There is currently no categorical option to report business loan or merchant cash advances on their website and the complaints lodged by consumers pertain to very basic consumer problems, such as issues with their credit cards or student loans.

Here’s an example of a CFPB complaint:

2009 XXXX XXXX, XXXX XXXX Thursday of every month I got pulled from class to get a new loan for my living and tuition expenses. I was at XXXX for one year and if I didn’t go to sign the papers for my new loan every month I wouldn’t be able to continue my classes to XXXX. I missed out on important class information and had to make them up on my own time. Homework and other hands on tasks became more difficult to accomplish if I didn’t make up the lost time going to sign loan papers. I was told a rough amount that my school loan would be. About {$15000.00}. I started paying {$120.00} a month for my loan agreement then Genesis Lending increased it to {$190.00}. I called to ask why the increase in payment amount each month. I was told they saw i had a higher income so they adjusted the payment accordingly. Is that legal? I’ve been paying this amount for 6 years and still owe {$13000.00}. I called Genesis Lending and come to find out they have been rolling over all the interest I pay on the loan every year. So all I’m paying is interest basically for the last 6 years. I don’t think I ‘m being treated fairly or legally.

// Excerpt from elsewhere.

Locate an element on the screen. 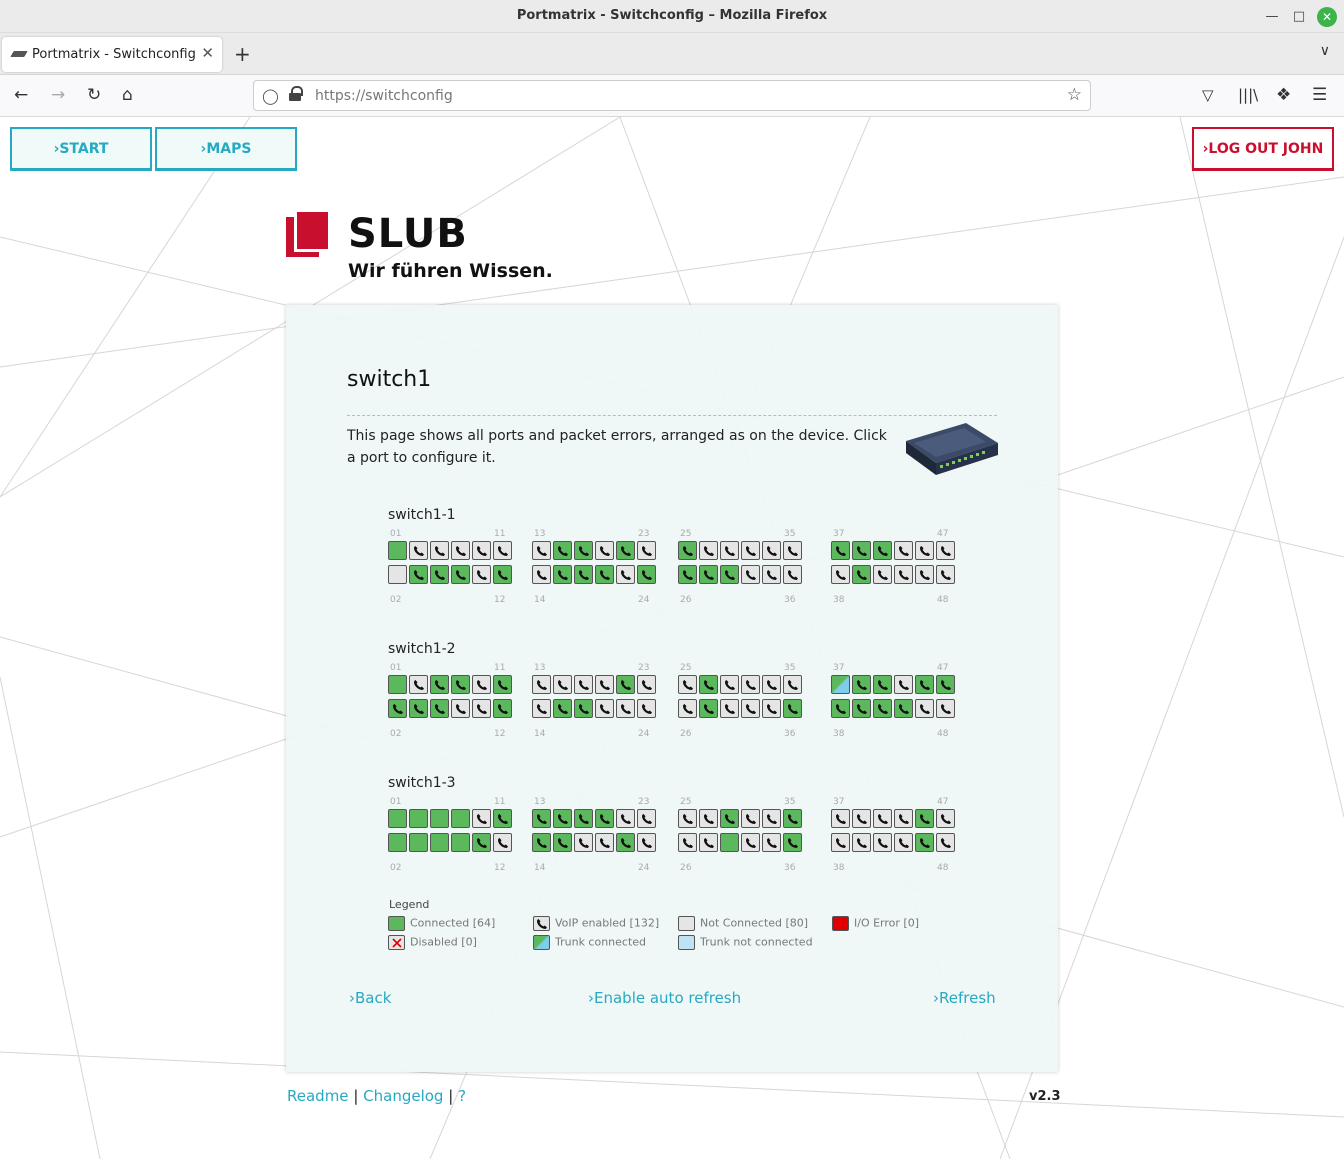 The height and width of the screenshot is (1159, 1344). start-button: ›START is located at coordinates (81, 149).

Many complaints are just like this, where consumers are not actually reporting illegal activity but instead using the CFPB to vent their frustration. In this situation, the victim was busy with homework and wasn’t sure how their student loan worked so they filed a complaint with the federal government…

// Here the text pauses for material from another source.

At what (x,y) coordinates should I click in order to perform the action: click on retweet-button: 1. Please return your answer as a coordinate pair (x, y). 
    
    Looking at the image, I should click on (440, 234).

The end result was that the lender responded by saying it wasn’t really their problem, the borrower didn’t dispute this response and the CFPB marked the case as closed. Seems like a great use of everybody’s time.

In the handful of presentations I’ve attended by the CFPB, they said they often find themselves redirecting complaints to the business that the consumer is complaining about much like the BBB would do.